Au-delà d’une période de surveillance active du site de stockage par l’exploitant, le transfert de responsabilité à l’Etat est prévu, une trentaine d’années après la fin de l’injection, sur la base de trois conditions : la conformité entre les modèles et les observations, l’absence de fuite détectable, la démonstration de l’évolution du stockage vers la stabilité à long terme. L’exploitant doit démanteler toutes les installations dont l’Etat ne fera plus usage et doit fournir à l’Etat un plan de surveillance reposant sur des mesures passives, c.-à-d. ne nécessitant pas une intervention particulière de l’Etat mais faisant partie de ses missions générales (par exemple via le suivi des aquifères d’eau potable, de la sismicité, des teneurs en CO2 en surface, etc.). L’exploitant devra aussi indiquer à l’Etat les mesures actives qu’il avait prévues lors de la phase sous sa responsabilité, afin que l’Etat puisse les activer en cas de dysfonctionnement. Mais en principe le site de stockage évoluera vers un état d’équilibre stable et se confondra sur le long terme avec un gisement naturel de CO2.

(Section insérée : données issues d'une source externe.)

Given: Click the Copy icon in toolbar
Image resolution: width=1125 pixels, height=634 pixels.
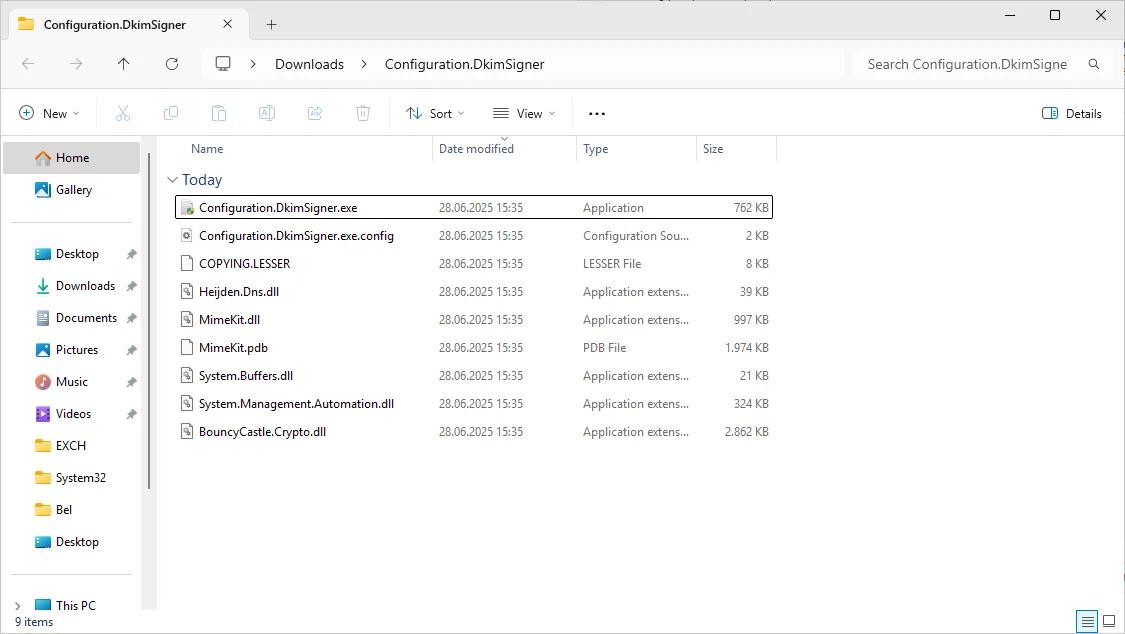Looking at the screenshot, I should pyautogui.click(x=171, y=113).
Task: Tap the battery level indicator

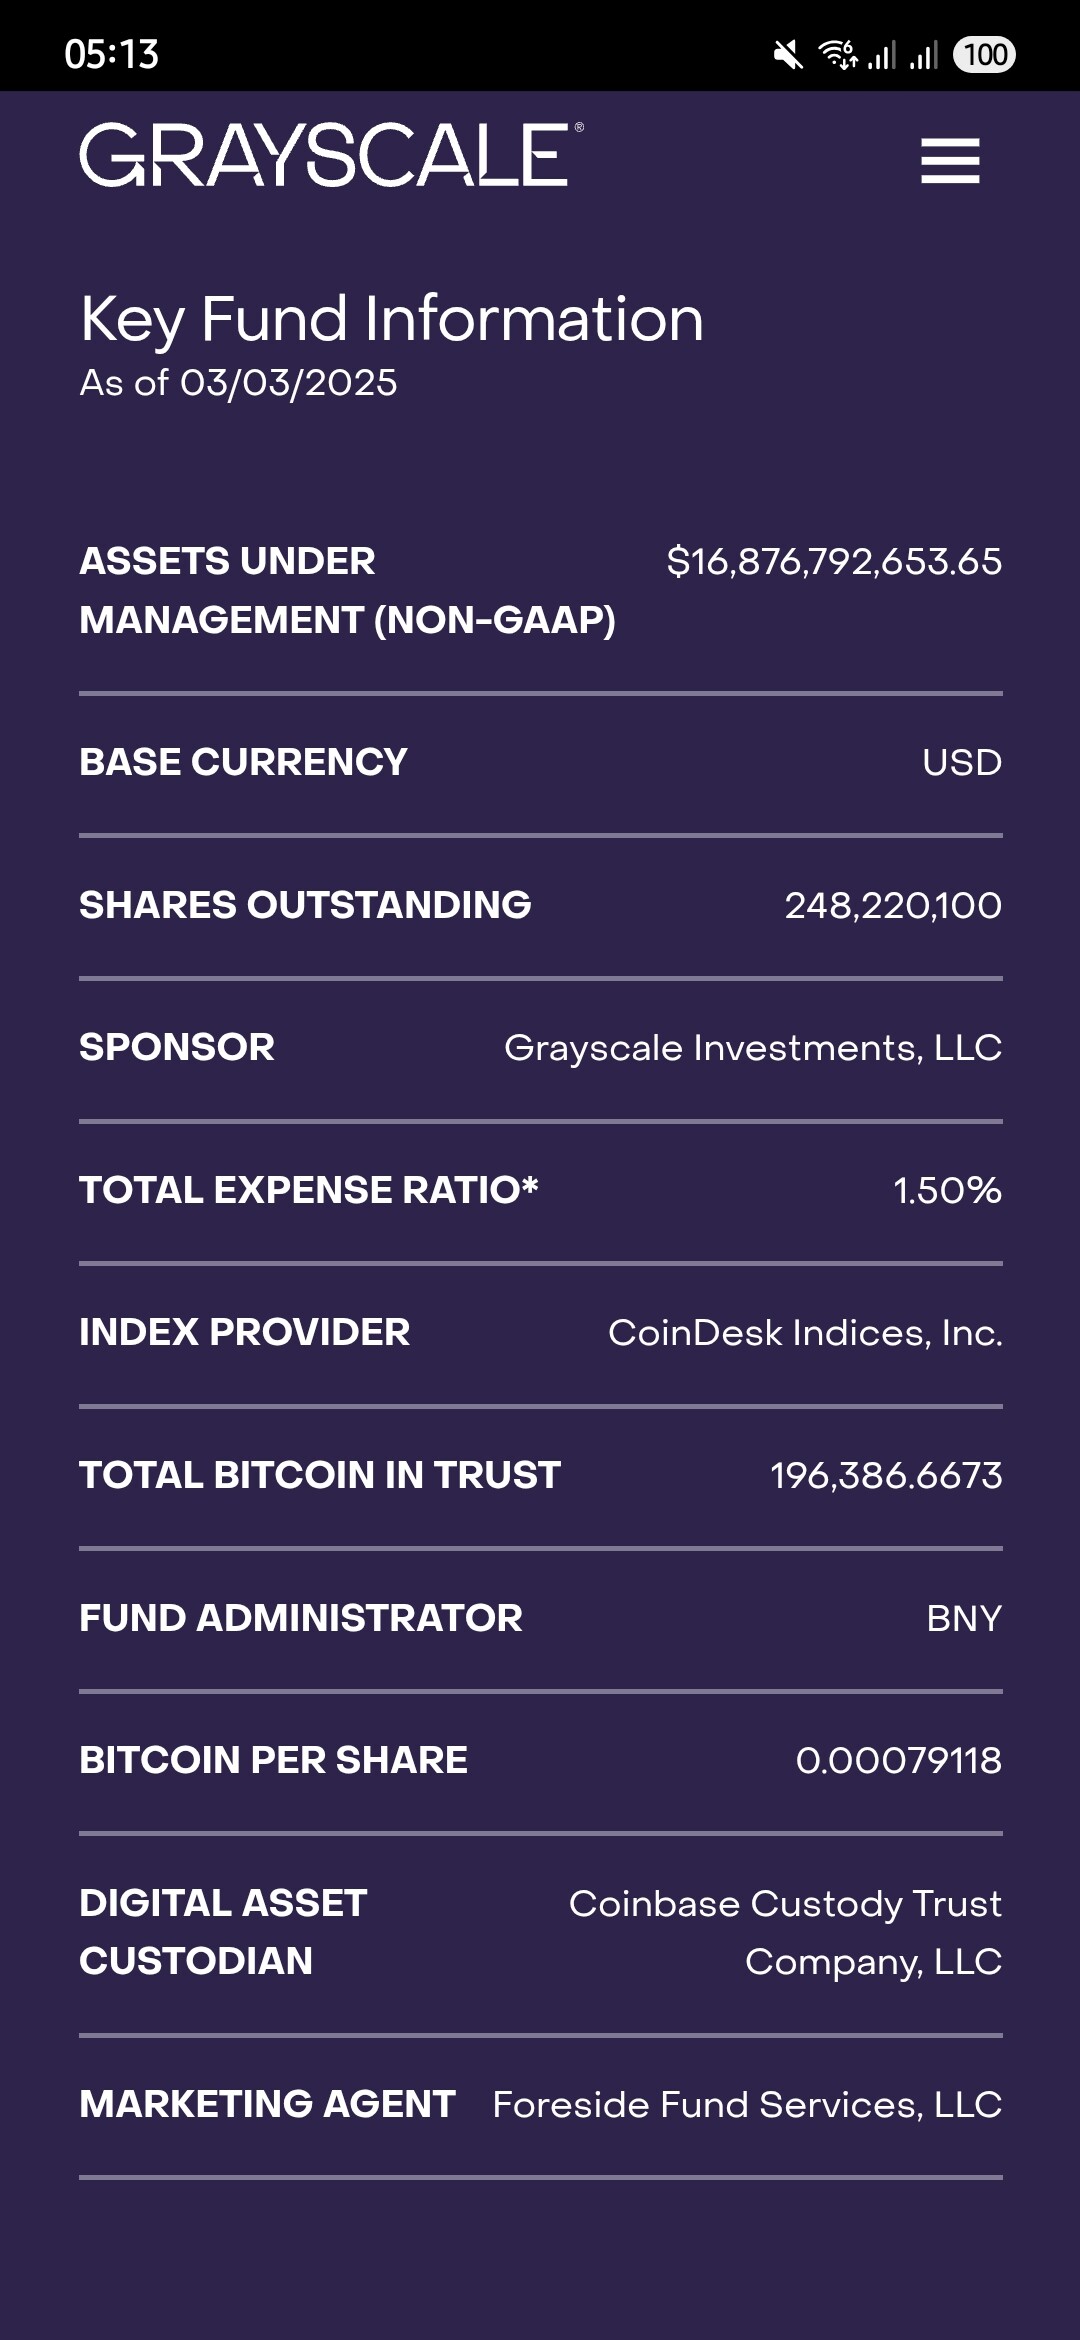Action: click(984, 54)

5. Les installations de captage et stockage de CO2 déjà en fonctionnement dans le monde
Actuellement, il y a 19 opérations de taille industrielle en fonctionnement dans le monde, captant et stockant chacune de l’ordre de 1 million de tonnes de CO2 par an (soit pour chacune l’équivalent des émissions en CO2 de 250.000 voitures sur un an) [GCCSI 2019]. Le Tableau 1 en donne la liste et les principales caractéristiques. Dix de ces opérations sont adossées à du traitement de gaz naturel (méthane), car celui-ci peut contenir 10% ou plus de CO2. Il faut donc purifier le méthane en réduisant son taux de CO2 sous 2,5% avant de pouvoir le vendre. C’est une pratique qui existe depuis longtemps, bien avant la prise de conscience des enjeux climatiques, le CO2 capté étant relâché dans l’atmosphère. L’opération de Sleipner en Norvège est une première mondiale, car c’est la première fois qu’il a été décidé à des fins purement climatiques de réinjecter le CO2 dans le sous-sol (sous la Mer du Nord). Et cela fait presque 25 ans qu’elle est en fonctionnement.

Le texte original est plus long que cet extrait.